**Passage for review:**
With the assurance of an apostle, Hohman presented himself as the channel for healing words that came directly from God. “I, Hohman, ask: Who can immediately banish the wheal, or mortification? I reply, and I, Hohman, say: All this is done by the Lord.” With these lines Hohman did something remarkable — and remarkably compelling. He gave himself just enough agency to be credible (I, Hohman, ask. I reply, and I, Hohman, say) and then handed the healing power to his readers in their direct relationship to God. This method made The Long Lost Friend particularly agreeable to the community of Anabaptist Americans he lived among. These were people who preached a personal, immediate relationship with Christ, obtained through experience and through reading the Bible — a Christianity that is a priesthood of friends.

The Long Lost Friend
could be read as a charming bit of old-time esoterica, except that something about it still feels alive. Maybe that’s because The Long Lost Friend is a progenitor of another important contribution to American scripture: the self-help book. Like Hohman, the self-help author is usually a channeler of a secret that — through the publication of the book — is made manifest and disclosed to the reader. The efficacy of the self-help book depends greatly on personal testimonials. The promise of all self-help books is self-improvement and self-actualization, and like The Long Lost Friend their essence is found less in the ‘help’ than in the ‘self’. How you can be improved, what inside you could be actualized — these are incidental, fluid. The primary message is that one can go it alone by tapping into inner resources that everyone holds. Self-help books — like The Long Lost Friend — are resolutely democratic. To be helped, one only needs enough money to buy the book and enough education to read the words. Whether the purpose is to heal grief or addiction or obesity, or preach the untold benefits of plain vinegar, the self-help guide proposes to improve the lot of anyone and everyone. All the self-help book needs is people who believe. Or try to believe. Or just try.

**Tasks:**
a) Please answer these from the passage on The Long Lost Friend:
(i) Who does Hohman say does all the healing?
(ii) Which community did Hohman live among?
(iii) What two things does a person need to be helped by a self-help book?
b) Resume the passage on The Long Lost Friend and self-help books, picking up after its final sentence.

**Entries supplied:**
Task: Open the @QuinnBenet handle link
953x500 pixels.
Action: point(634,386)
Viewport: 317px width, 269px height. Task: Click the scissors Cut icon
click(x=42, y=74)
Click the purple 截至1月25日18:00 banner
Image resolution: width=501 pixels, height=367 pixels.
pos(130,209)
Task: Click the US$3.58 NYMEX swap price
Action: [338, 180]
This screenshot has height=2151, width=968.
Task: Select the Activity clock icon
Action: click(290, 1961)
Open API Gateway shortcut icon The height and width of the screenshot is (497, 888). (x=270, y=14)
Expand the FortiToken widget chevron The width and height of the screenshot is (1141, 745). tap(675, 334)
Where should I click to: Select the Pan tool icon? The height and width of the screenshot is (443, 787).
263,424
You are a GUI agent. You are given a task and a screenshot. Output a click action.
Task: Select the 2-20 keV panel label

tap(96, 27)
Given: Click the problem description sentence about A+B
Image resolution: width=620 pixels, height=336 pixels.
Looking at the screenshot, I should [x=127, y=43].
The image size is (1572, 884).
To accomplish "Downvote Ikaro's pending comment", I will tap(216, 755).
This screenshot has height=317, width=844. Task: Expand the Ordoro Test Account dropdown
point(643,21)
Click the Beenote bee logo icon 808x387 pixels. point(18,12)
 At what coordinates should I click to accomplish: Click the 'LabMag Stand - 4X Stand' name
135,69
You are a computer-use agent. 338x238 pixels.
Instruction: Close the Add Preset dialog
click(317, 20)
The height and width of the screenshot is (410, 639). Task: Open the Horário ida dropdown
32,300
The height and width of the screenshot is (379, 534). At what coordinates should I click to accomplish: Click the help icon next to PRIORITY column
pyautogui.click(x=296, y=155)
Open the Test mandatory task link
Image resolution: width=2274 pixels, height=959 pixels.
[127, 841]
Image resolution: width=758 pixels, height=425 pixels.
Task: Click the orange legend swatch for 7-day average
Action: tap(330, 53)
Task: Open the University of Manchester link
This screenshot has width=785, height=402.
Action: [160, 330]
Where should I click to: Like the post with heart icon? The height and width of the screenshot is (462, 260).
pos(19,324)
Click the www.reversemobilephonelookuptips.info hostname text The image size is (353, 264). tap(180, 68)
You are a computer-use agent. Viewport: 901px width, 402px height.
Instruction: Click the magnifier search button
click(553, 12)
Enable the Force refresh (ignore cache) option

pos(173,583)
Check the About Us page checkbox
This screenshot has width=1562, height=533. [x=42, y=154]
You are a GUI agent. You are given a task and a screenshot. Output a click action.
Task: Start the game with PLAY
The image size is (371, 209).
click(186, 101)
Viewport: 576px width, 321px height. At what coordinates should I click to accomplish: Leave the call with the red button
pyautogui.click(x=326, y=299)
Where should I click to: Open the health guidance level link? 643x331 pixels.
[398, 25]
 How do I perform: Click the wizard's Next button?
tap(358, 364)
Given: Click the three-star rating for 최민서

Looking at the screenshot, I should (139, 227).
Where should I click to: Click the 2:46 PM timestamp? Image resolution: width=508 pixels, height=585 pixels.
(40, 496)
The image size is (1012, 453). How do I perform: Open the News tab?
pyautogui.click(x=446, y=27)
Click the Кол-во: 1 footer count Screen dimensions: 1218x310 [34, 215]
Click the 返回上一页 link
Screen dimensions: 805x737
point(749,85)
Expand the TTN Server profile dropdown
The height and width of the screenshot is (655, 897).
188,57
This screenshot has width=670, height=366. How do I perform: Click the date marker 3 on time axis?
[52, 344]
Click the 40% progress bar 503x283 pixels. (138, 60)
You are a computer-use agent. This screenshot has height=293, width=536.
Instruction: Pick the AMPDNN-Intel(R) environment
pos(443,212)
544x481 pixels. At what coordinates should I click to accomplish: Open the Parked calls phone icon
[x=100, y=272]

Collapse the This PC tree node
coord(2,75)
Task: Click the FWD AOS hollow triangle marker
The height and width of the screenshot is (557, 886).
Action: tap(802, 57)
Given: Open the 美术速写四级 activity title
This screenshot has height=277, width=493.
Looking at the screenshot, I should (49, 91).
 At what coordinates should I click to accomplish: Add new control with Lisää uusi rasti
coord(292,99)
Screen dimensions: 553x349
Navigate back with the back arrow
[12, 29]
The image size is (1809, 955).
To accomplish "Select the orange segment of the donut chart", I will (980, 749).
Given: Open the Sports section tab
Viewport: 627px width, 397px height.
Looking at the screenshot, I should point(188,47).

**Responses for each task:**
a)
(i) The Lord.
(ii) Anabaptist Americans.
(iii) Enough money to buy the book and enough education to read the words.

b)
Like The Long Lost Friend, the seemingly innocuous self-help book is powerful — and also threatening. Millions of Americans consume self-help books with a devotion usually reserved for sacred texts; the rest believe these guides to be testimonials of stupidity and evil. In its way, the self-help book is as romantic as Whitman, emphasizing independence, experimentation, spirituality. Self-help can itself be an exciting proposition because it promotes the idea that individuals can heal themselves, a job usually reserved for figures of authority, doctors or clergymen. As Hohman might put it, doctors’ offices are filled with secrets. “I sell my books publicly,” Hohman wrote, “and not secretly as other mystical works are sold. I am willing that my books should be seen by everybody, and I shall not secrete [sic] or hide myself away from any preacher. I, Hohman, too, have some knowledge of the Scriptures, and I know when to call and pray unto the Lord for assistance.” Self-help books, from The Long Lost Friend to today’s offerings, are books of revelation.

And the revelations keep coming. There seems to be no end to the promise of increased self-reliance. It’s almost as if the more self-help is promoted the more it is needed. What was once a method for survival in a harsh colonial landscape is now a tool by which society finds itself spiraling ever inward. This is what makes the culture of self-reliance so simultaneously enticing and frightening, even to some of the Americans who use and enjoy self-help literature. Within the pages of self-help books are recipes not just for healing but for divinity, a promise that every American can be individually complete and autonomous.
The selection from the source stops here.